* EXERCISE SET *
a – In the passage below on hardware support for parallelism, what does the writer say many-core systems essentially give us?
b – Do the following statements agree with the passage below on hardware support for parallelism? For each, answer yes or no and quote the deciding words. (i) Developers must put in considerable effort to benefit from processor-level parallelism. (ii) Software has kept pace with hardware in parallelism. (iii) Data-intensive applications involve significant amounts of I/O operations.
c – Carry on the passage below on hardware support for parallelism, starting right after its final sentence.

* SELECTED PASSAGE *
━━━━━━

The blog gives a nice summary of why parallel processing is important.

Hardware Support for Parallelism
Let's start with an overview of the supported parallelism available today in modern processors. First there is processor-level parallelism involving instruction pipelining and other techniques handled by the processor. These are all optimized by compilers and runtime environments such as the Java Virtual Machine. This goodness is available to all developers without much effort on our part.

Recently commodity multicore processors have brought parallelism into the mainstream. As we move into many-core systems, we now have available essentially a "cluster in a box." But, software has lagged behind hardware in the area of parallelism. As a result, many of today's multicore systems are woefully under-utilized. We need a paradigm shift to a new programming model that embraces this high level of parallelism from the start, making it easy for developers to create highly scalable applications. However, focusing only on cores doesn't take into account the whole system. Data-intensive applications by definition have significant amounts of I/O operations. A parallel programming model must take into account parallelizing I/O operations with compute. Otherwise we'll be unable to build applications that can keep the multicore monster fed and happy.

━━━━━━

* INFORMATION SUPPLIED *
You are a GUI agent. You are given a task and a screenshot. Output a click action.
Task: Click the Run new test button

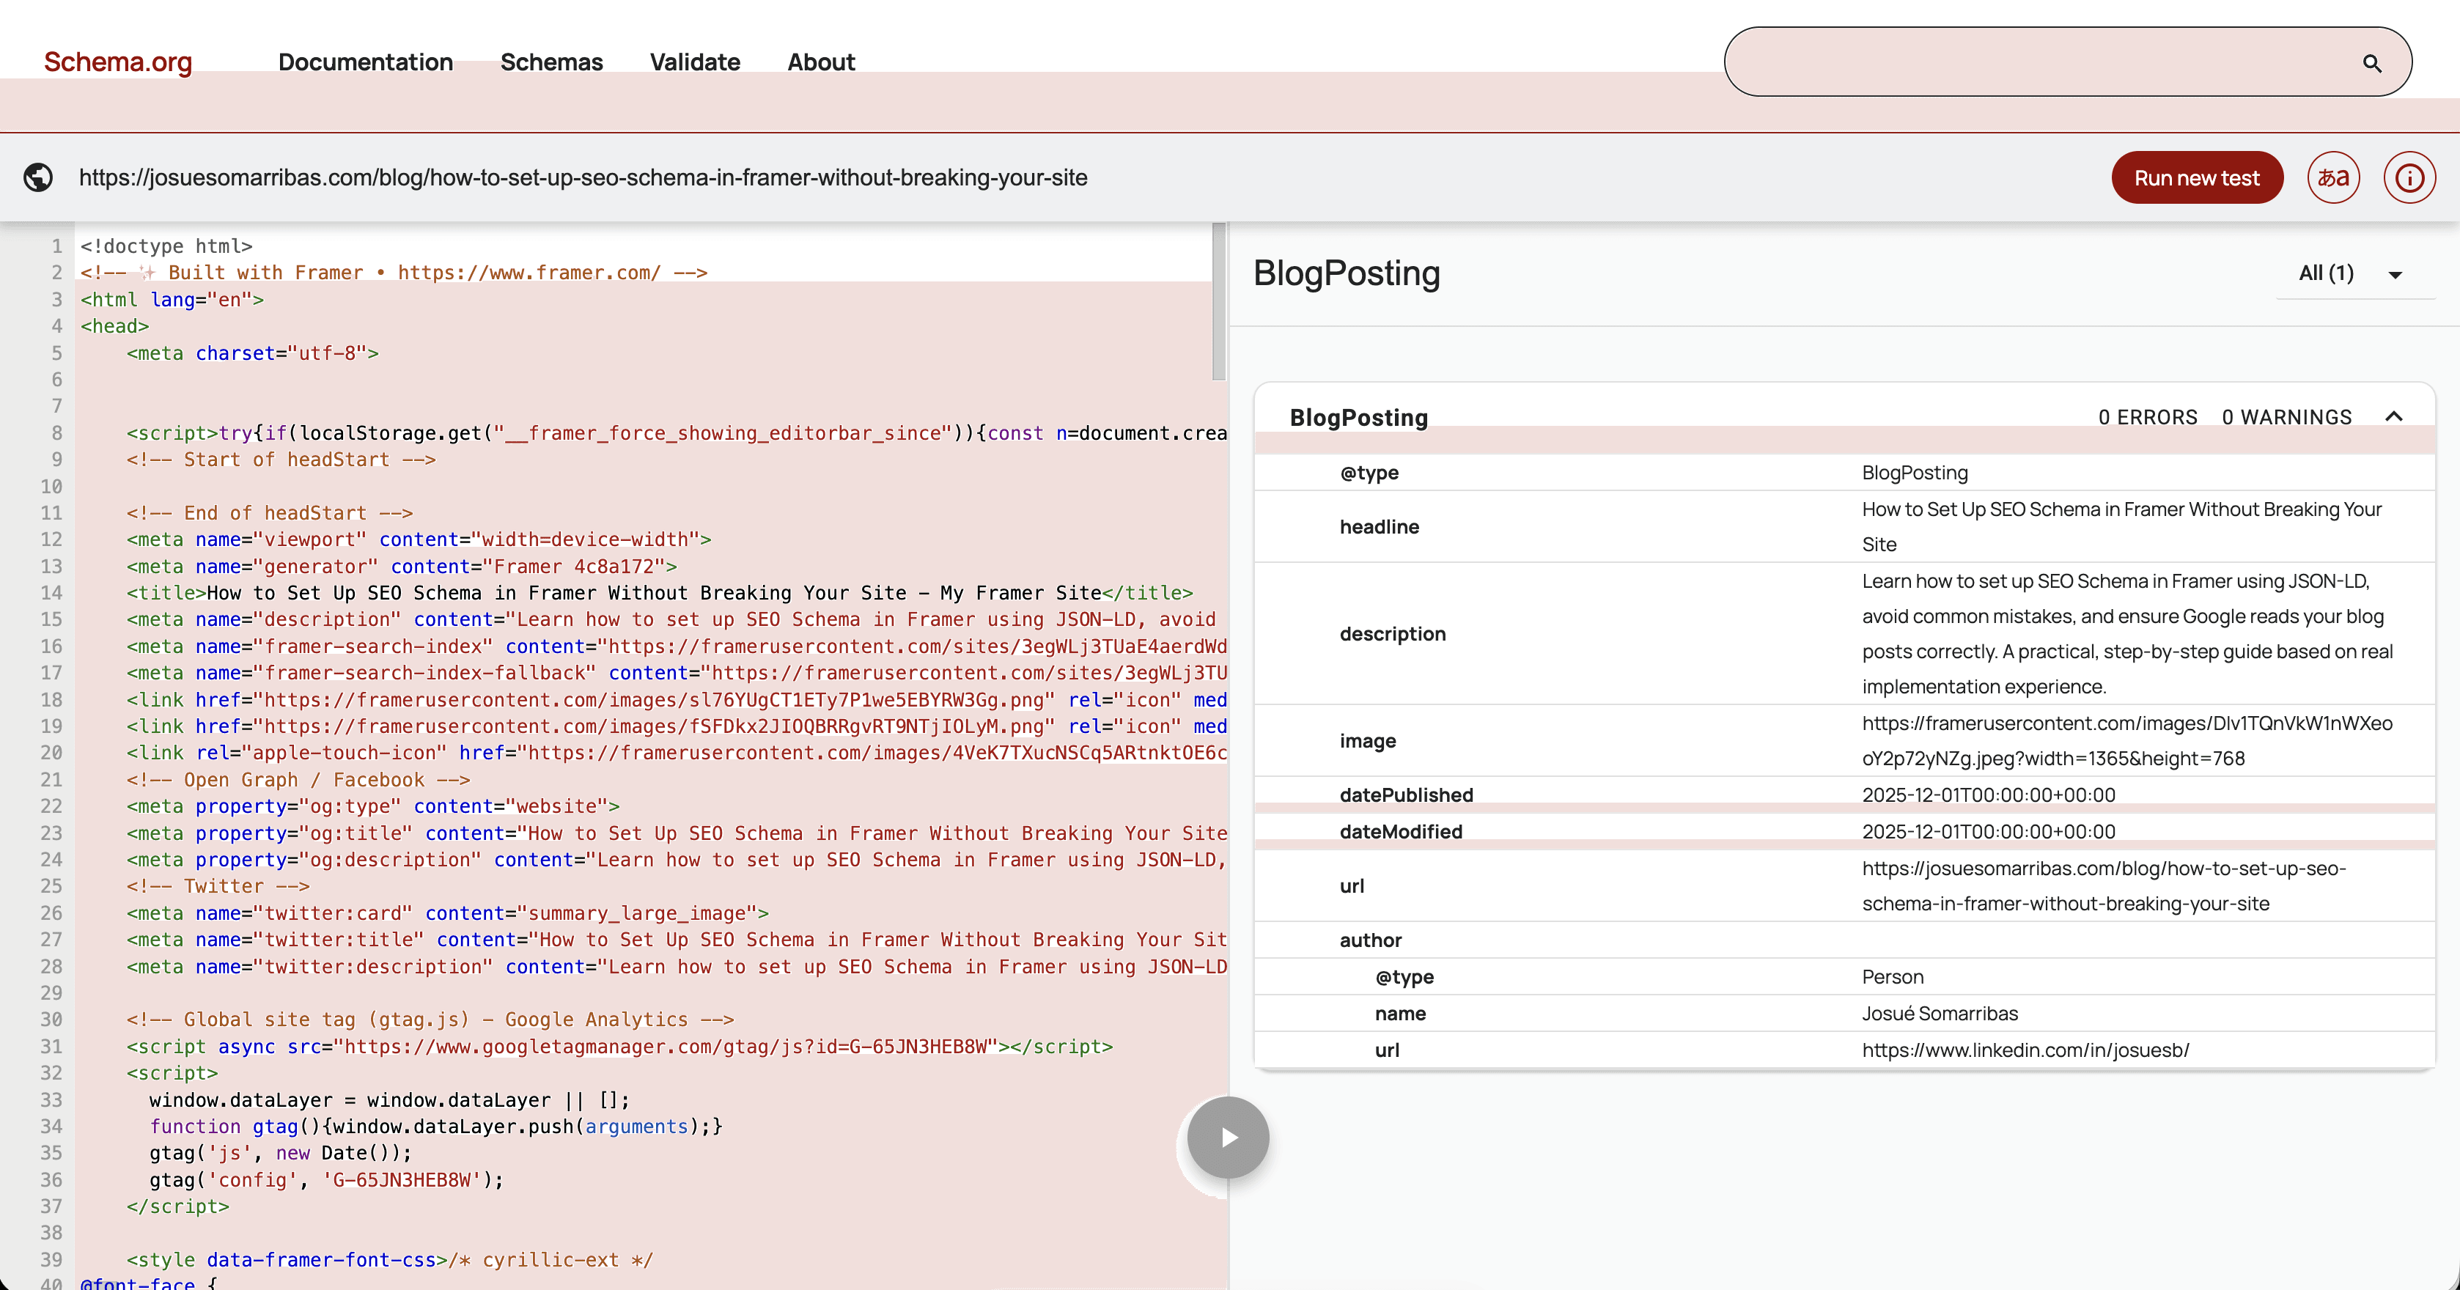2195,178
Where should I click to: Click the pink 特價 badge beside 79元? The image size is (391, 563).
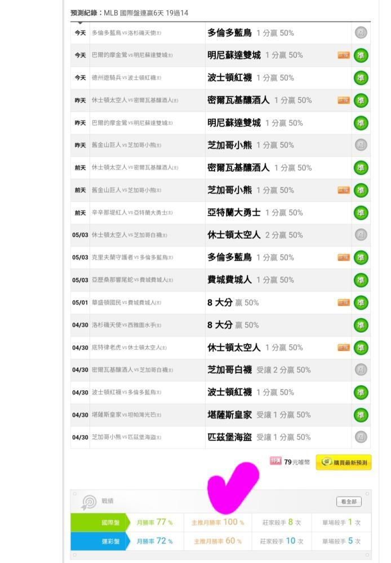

━━━━━━

* RESPONSES IN ORDER *
a – A "cluster in a box."

b –
(i) No: "This goodness is available to all developers without much effort on our part."
(ii) No: "software has lagged behind hardware in the area of parallelism."
(iii) Yes: "Data-intensive applications by definition have significant amounts of I/O operations."

c –
Virtualization is a popular way to divvy up multicore machines. This is essentially treating a single machine as multiple, separate machines. Each virtual slice has its function to provide and each operates somewhat independently. This works well for splitting up IT types of functions such as email servers, and web servers. But it doesn't help with the problem of crunching big data. For big data types of problems, taking advantage of the whole machine, the "cluster in a box," is imperative.

Scale-out, using multiple machines to execute big data jobs, is another way to implement parallelism. This technique has been around for ages and is seeing new instantiations in systems such as Hadoop, built on the Map-Reduce design pattern. Scaling out to large cluster systems certainly has its advantages and is absolutely required for the Internet-scale data problem. It does however introduce inefficiencies that can be critical barriers to full utilization in smaller cluster configurations (less than 100-node size clusters).

The Next Step for Hadoop
In a talk on Hadoop, Jeff Hammerbacher stated, "More programmer-friendly parallel dataflow languages await discovery, I think. MapReduce is one (small) step in that direction." His talk is summarized in this blog. As Jeff points out, Map-Reduce is a great first step, but is lacking as a programming model. Integrating dataflow with the scale-out capabilities available in frameworks such as Hadoop offers the next big step in handling big data.

Dataflow Programming
Dataflow architecture is based on the concept of using a dataflow graph for program execution. A dataflow graph consists of nodes that are computational elements. The edges in a dataflow graph provide data paths between nodes. A dataflow graph is directed and acyclic (DAG). Figure 1 provides a snapshot of an executing dataflow application. Note how all of the nodes are executing in parallel, flowing data in a pipeline fashion.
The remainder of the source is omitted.